Perang memang tak pernah pecah di Samawah, tapi berkobar di Fallujah. Toh, masyarakat Jepang tak peduli apakah Samawah jaraknya ratusan kilometer dari Fallujah atau cuma sepelemparan batu. Alhasil, suara yang menentang perpanjangan tugas pasukan Jepang di Irak membesar hingga 60 persen. "Saya tak mengerti mengapa Jieitai tetap dipertahankan di Irak. Jepang seperti anjing pudel milik Bush," ujar Yoshioka Tatsuya, Direktur Perahu Perdamaian, suatu lembaga swadaya masyarakat.

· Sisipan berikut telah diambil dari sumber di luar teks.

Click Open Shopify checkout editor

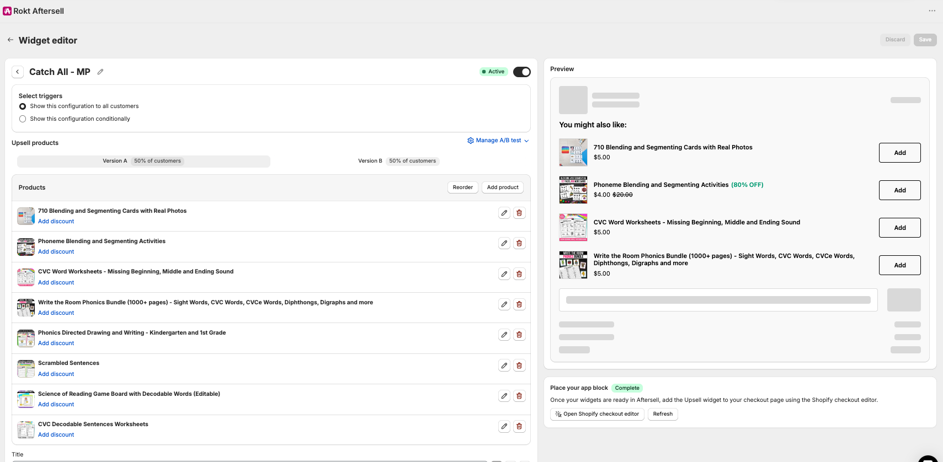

Menurut harian terbesar Jepang, Yomiuri Shimbun, keberadaan Jieitai di Irak amat vital dalam upaya mempercepat proses perdamaian di Irak. Pendapat berbeda datang dari Jeff Kingston, Direktur Kajian Asia dari Universitas Temple, Jepang. "Strategi Koizumi ini," katanya, seperti dikutip kantor berita BBC, "adalah jalan untuk melicinkan niat Jepang mendapatkan kursi tetap di Dewan Keamanan PBB." Dalam konteks ini, Jepang amat berkepentingan untuk bisa memantau perkembangan militer negara-negara tetangga, terutama Korea Utara dan Cina.

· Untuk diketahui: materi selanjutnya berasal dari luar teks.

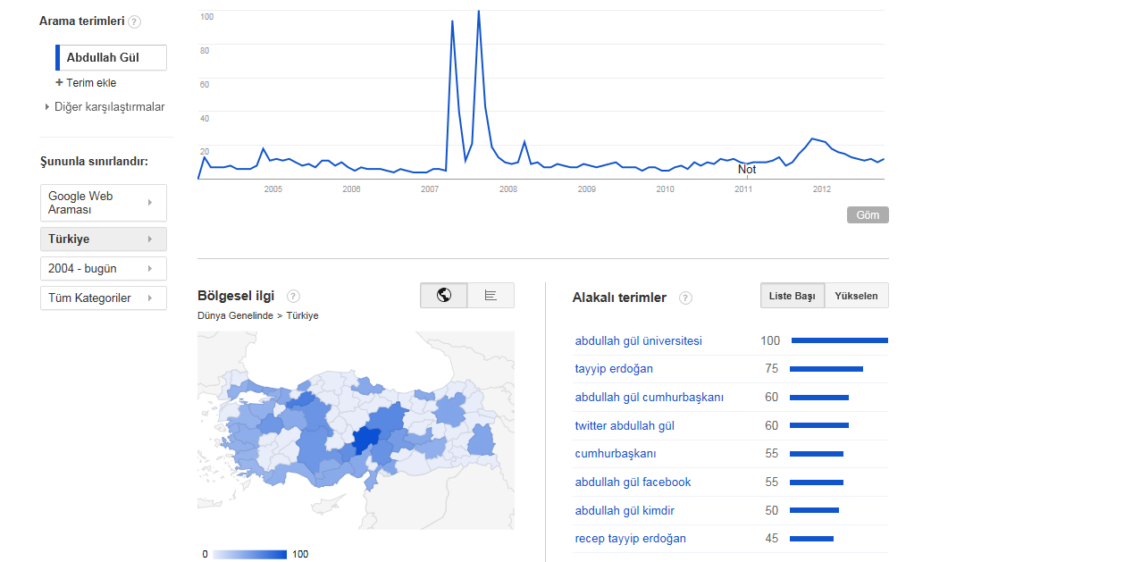
Task: Open help icon next to Arama terimleri
Action: pos(135,21)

Koizumi kabarnya sudah gerah melihat rudal-rudal percobaan nuklir milik Korea Utara dan Cina melesat di atas wilayahnya. Itu sebabnya, Jepang merasa perlu merumuskan kembali strategi pertahanannya. Dengan anggaran US$ 42,6 miliar (sekitar Rp 384 triliun) per tahun, Jepang menggeber peningkatan kinerja pertahanannya. Kebijakan defensif Jieitai dianggap sudah ketinggalan zaman, terutama sejak peristiwa 11 September 2001. Koizumi pun memperkenalkan Garis Besar Program Pertahanan Jepang. Isinya, antara lain, melonggarkan kekangan terhadap Jieitai agar bisa melakukan "tindakan-tindakan militer yang lebih fleksibel" dan lebih berperan dalam proses perdamaian di luar negeri.
Bahkan para pejabat di Departemen Pertahanan sudah mulai mendiskusikan kemungkinan Jepang menerapkan kebijakan serangan penangkalan (pre-emptive strike) yang telah dianut Amerika Serikat.
Akmal Nasery Basral (Asahi Shimbun, Yomiuri Shimbun, BBC)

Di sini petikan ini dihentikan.